== Work required ==
Wherever an image appears in the data, omit it and copy all the remaining text word for word.

== Task input ==

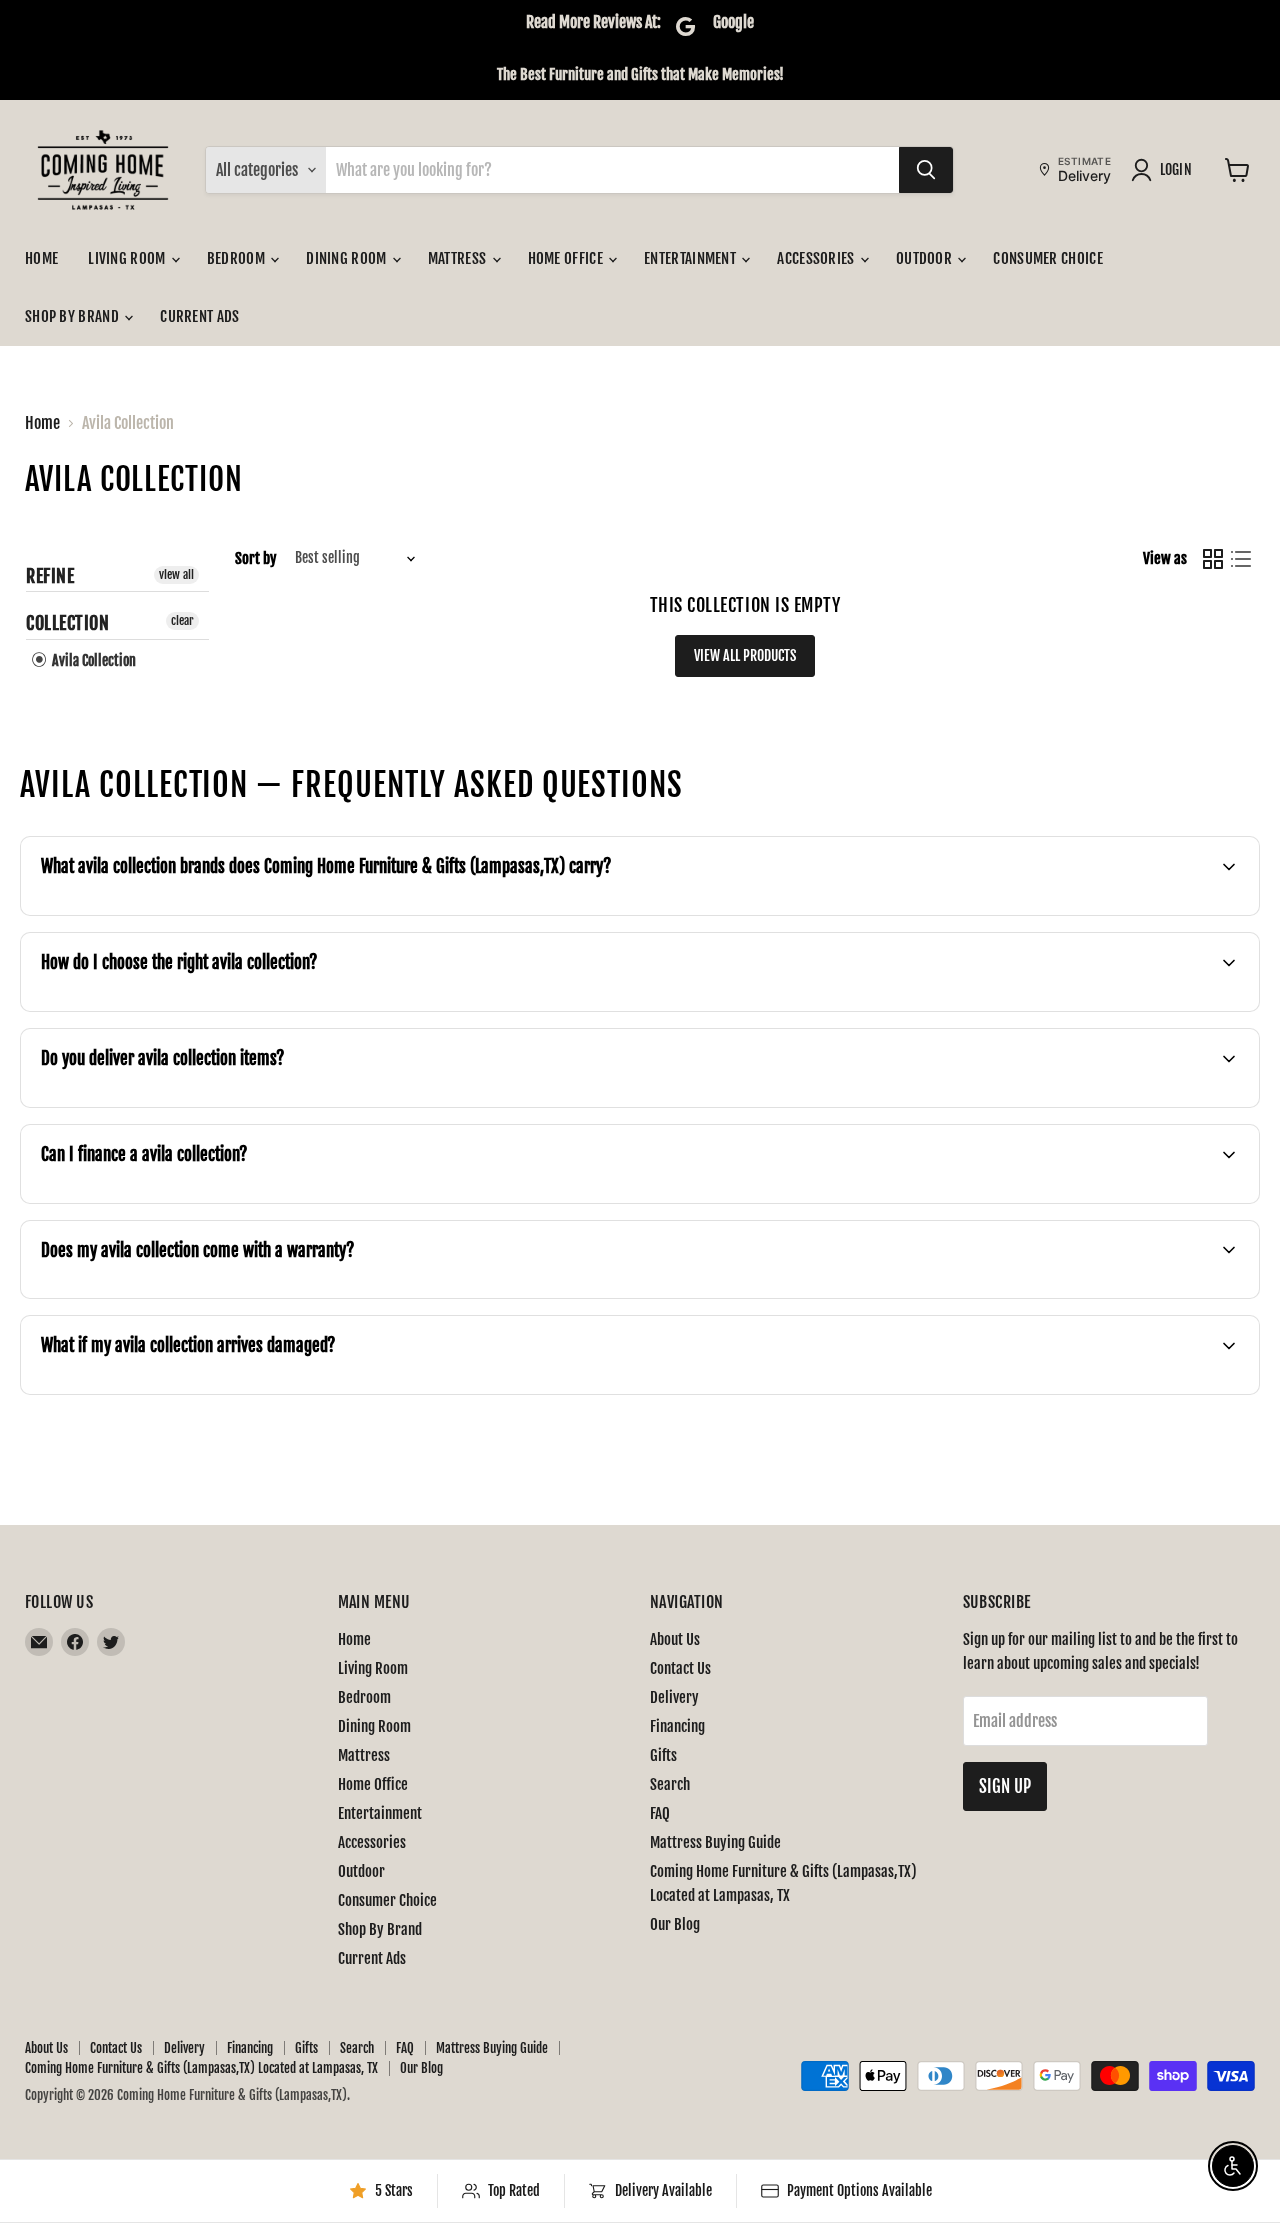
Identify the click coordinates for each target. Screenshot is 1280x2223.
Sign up (1005, 1786)
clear (182, 620)
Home (41, 258)
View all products (745, 655)
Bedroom (237, 258)
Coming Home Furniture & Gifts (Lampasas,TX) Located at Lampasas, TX (201, 2068)
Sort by (256, 558)
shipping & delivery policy (1002, 1105)
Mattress (459, 258)
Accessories (817, 258)
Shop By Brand (73, 316)
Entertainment (691, 258)
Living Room (128, 258)
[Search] (926, 170)
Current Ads (199, 316)
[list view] (1241, 559)
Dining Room (348, 258)
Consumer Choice (1048, 258)
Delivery (674, 1697)
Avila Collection (92, 660)
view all (176, 574)
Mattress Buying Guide (715, 1842)
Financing (677, 1726)
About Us (675, 1639)
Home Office (567, 258)
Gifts (663, 1755)
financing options (173, 1201)
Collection (67, 623)
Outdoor (925, 258)
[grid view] (1213, 559)
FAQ (660, 1813)
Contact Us (680, 1668)
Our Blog (675, 1924)
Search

== Exercise solution ==
Identify the click coordinates for each target. Screenshot is 1280x2223.
Sign up (1005, 1786)
clear (182, 620)
Home (41, 258)
View all products (745, 655)
Bedroom (237, 258)
Coming Home Furniture & Gifts (Lampasas,TX) Located at Lampasas, TX (201, 2068)
Sort by (256, 558)
shipping & delivery policy (1002, 1105)
Mattress (459, 258)
Accessories (817, 258)
Shop By Brand (73, 316)
Entertainment (691, 258)
Living Room (128, 258)
[Search] (926, 170)
Current Ads (199, 316)
[list view] (1241, 559)
Dining Room (348, 258)
Consumer Choice (1048, 258)
Delivery (674, 1697)
Avila Collection (92, 660)
view all (176, 574)
Mattress Buying Guide (715, 1842)
Financing (677, 1726)
About Us (675, 1639)
Home Office (567, 258)
Gifts (663, 1755)
financing options (173, 1201)
Collection (67, 623)
Outdoor (925, 258)
[grid view] (1213, 559)
FAQ (660, 1813)
Contact Us (680, 1668)
Our Blog (675, 1924)
Search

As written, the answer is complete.